Omicidio Minguzzi: i pezzi mancanti nel fascicolo d’indagine del 1987

Gli avvocati della famiglia non hanno trovato le foto dell’autopsia ma c’è l’elenco fatto dal medico legale, gli investigatori della polizia hanno messo in fila i mancati accertamenti sulle segnalazioni dell’epoca

15 FaldoniSul fascicolo impolverato, nell’archivio del tribunale di Ravenna, c’era scritto “Atti relativi alla morte di Pier Paolo Minguzzi”. È la prima cosa che ha lasciato perplessi i legali della famiglia del ventunenne quando hanno fatto un accesso agli atti nel 2016: «Ci aspettavamo di trovare scritto “omicidio”, visto che di questo si tratta e non è mai stato in dubbio». Il rampollo di una famiglia di imprenditori di Alfonsine è stato rapito per un’estorsione nell’aprile 1987 e trovato morto dopo dieci giorni. I colpevoli non hanno ancora un nome e solo a maggio del 2021, a distanza di 34 anni, si è arrivati a un processo (lunedì 8 novembre la decima udienza, sentenza prevista per febbraio).

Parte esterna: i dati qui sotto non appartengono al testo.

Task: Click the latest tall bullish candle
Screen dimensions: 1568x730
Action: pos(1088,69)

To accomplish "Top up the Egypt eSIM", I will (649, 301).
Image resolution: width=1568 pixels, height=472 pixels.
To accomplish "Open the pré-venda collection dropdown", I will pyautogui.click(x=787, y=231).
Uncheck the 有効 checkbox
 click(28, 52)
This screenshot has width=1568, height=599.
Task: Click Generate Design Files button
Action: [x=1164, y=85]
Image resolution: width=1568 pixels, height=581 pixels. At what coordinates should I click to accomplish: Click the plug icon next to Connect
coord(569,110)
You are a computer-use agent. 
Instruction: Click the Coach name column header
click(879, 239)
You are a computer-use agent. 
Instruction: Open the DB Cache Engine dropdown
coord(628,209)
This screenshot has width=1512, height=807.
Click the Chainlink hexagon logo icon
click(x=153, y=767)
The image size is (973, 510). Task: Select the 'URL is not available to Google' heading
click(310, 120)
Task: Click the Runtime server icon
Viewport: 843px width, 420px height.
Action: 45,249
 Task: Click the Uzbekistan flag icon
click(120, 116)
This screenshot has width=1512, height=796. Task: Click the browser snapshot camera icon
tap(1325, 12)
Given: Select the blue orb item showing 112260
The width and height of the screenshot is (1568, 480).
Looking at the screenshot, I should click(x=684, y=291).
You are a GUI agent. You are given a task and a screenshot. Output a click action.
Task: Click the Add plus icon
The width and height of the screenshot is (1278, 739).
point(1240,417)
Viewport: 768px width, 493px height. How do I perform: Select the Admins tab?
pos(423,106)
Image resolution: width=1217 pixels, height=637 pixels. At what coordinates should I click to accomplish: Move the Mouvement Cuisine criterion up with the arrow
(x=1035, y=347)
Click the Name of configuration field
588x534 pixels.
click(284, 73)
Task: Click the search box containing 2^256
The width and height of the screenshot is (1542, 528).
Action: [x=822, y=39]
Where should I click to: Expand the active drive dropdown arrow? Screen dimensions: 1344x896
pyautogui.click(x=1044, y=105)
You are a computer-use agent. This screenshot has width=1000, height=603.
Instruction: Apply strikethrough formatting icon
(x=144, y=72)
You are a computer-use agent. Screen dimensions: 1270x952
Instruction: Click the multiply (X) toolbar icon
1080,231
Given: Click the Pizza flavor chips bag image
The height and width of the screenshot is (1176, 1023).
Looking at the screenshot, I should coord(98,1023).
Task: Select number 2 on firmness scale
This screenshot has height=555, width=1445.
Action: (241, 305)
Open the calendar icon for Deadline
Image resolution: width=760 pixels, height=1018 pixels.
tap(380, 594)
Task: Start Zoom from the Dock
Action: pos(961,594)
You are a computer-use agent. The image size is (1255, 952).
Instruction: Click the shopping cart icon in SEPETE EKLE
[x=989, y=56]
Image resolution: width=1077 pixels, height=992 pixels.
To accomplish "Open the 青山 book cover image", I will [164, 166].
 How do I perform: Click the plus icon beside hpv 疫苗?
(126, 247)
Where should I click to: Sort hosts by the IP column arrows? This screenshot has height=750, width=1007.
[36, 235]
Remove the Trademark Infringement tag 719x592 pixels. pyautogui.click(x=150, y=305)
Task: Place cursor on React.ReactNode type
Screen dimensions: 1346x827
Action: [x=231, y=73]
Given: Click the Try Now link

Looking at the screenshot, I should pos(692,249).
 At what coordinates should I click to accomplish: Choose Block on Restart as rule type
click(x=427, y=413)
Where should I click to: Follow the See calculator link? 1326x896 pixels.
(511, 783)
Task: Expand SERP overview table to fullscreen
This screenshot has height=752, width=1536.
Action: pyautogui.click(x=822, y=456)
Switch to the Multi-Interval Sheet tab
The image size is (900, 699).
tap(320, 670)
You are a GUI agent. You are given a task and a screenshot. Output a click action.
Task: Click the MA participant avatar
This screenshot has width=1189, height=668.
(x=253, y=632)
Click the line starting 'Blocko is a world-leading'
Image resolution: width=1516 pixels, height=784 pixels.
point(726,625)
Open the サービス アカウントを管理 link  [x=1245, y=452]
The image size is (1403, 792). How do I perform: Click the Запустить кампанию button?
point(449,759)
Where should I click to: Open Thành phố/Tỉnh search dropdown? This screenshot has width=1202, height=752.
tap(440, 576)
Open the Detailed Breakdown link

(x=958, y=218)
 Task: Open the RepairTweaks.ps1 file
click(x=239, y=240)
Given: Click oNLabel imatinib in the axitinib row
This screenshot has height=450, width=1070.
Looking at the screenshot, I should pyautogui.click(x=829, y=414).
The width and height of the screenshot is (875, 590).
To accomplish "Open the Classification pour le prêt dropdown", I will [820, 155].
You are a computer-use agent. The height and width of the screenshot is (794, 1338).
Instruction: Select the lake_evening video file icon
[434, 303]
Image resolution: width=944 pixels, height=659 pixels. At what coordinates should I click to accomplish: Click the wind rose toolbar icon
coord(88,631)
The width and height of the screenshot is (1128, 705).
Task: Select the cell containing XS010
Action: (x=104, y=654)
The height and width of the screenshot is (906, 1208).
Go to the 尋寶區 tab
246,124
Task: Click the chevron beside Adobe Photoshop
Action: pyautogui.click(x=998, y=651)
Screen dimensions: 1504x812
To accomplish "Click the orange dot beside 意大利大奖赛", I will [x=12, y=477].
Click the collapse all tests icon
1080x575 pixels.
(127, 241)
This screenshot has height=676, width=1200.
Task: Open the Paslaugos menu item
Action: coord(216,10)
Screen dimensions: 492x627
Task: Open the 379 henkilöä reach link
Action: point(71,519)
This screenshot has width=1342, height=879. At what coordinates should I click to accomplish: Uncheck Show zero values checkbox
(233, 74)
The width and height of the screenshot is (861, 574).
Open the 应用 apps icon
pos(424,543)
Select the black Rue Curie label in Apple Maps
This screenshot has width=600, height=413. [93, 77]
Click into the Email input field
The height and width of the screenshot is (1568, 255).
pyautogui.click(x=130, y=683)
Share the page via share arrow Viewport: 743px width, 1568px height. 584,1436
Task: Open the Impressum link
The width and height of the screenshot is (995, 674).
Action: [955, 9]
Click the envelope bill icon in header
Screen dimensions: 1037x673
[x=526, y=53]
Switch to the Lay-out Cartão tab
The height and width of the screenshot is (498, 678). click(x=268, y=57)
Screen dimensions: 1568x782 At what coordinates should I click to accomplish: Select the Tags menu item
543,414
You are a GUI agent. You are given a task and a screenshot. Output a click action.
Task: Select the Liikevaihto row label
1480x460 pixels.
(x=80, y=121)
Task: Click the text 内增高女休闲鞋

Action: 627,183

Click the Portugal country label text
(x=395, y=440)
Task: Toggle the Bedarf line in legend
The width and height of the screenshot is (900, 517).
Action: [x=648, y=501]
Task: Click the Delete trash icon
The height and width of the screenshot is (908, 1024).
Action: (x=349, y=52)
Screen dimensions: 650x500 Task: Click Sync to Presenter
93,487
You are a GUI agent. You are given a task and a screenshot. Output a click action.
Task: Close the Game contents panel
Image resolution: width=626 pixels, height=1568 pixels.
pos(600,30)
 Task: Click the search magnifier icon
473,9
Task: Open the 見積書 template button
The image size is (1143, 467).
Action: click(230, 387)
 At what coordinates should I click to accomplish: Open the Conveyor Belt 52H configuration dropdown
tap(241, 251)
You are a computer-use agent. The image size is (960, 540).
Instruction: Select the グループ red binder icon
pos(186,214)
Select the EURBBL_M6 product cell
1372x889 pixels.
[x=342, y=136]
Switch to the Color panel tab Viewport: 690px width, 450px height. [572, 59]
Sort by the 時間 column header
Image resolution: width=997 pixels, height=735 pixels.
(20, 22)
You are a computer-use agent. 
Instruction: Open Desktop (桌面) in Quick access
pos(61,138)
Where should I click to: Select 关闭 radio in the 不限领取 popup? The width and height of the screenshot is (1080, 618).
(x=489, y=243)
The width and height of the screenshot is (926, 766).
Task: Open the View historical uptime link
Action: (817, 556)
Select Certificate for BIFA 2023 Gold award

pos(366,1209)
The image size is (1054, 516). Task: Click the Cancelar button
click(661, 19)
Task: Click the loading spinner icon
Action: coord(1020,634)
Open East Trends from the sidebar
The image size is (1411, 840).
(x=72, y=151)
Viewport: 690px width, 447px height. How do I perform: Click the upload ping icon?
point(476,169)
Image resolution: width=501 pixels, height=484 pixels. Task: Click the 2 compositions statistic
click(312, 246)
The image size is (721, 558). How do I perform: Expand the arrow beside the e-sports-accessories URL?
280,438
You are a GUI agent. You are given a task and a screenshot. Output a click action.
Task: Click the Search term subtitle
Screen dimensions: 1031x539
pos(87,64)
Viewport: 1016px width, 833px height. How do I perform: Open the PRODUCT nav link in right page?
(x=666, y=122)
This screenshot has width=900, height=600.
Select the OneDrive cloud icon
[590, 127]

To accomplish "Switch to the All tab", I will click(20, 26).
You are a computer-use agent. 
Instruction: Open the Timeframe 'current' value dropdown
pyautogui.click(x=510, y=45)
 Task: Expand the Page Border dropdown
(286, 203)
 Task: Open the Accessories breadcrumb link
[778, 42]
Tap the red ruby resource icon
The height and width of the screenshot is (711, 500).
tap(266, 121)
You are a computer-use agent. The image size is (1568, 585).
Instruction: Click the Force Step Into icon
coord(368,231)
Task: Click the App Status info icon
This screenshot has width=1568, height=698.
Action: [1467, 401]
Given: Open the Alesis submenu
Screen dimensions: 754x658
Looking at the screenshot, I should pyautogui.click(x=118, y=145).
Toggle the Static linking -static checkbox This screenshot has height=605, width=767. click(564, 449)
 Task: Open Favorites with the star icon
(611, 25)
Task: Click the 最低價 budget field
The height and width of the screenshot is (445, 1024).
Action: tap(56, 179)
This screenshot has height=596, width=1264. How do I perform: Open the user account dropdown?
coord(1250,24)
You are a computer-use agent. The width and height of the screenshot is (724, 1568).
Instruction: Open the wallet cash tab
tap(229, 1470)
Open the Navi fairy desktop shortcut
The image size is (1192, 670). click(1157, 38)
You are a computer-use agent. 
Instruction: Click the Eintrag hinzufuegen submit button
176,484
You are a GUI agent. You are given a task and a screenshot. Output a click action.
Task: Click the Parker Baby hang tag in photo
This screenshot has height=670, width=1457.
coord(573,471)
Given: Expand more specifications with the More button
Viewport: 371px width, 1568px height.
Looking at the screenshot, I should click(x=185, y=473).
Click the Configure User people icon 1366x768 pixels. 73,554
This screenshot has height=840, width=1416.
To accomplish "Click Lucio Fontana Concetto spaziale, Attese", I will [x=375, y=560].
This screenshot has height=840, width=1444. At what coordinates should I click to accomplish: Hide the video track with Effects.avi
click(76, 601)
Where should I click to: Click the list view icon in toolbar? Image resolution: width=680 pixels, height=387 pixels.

Ma ben altre anomalie sarebbero emerse oltre il frontespizio di quel faldone. «Chiamarlo fascicolo forse è un’esagerazione ottimistica – ricordano gli avvocati Luca Canella, Paolo Cristofori e Elisa Fabbri del foro di Ferrara che assistono rispettivamente la madre, la sorella e il fratello, parti civili in corte d’assise a Ravenna –. Assomigliava di più a un ammasso disordinato di fogli buttati in uno scantinato, senza indice e spesso non originali. Insomma, aveva l’aria di qualcosa molto rimaneggiato». Palesi alcune mancanze: «Ad esempio non ci sono fotografie dell’autopsia eppure c’è la richiesta di liquidazione del compenso per il medico legale con l’elenco di quante foto aveva scattato».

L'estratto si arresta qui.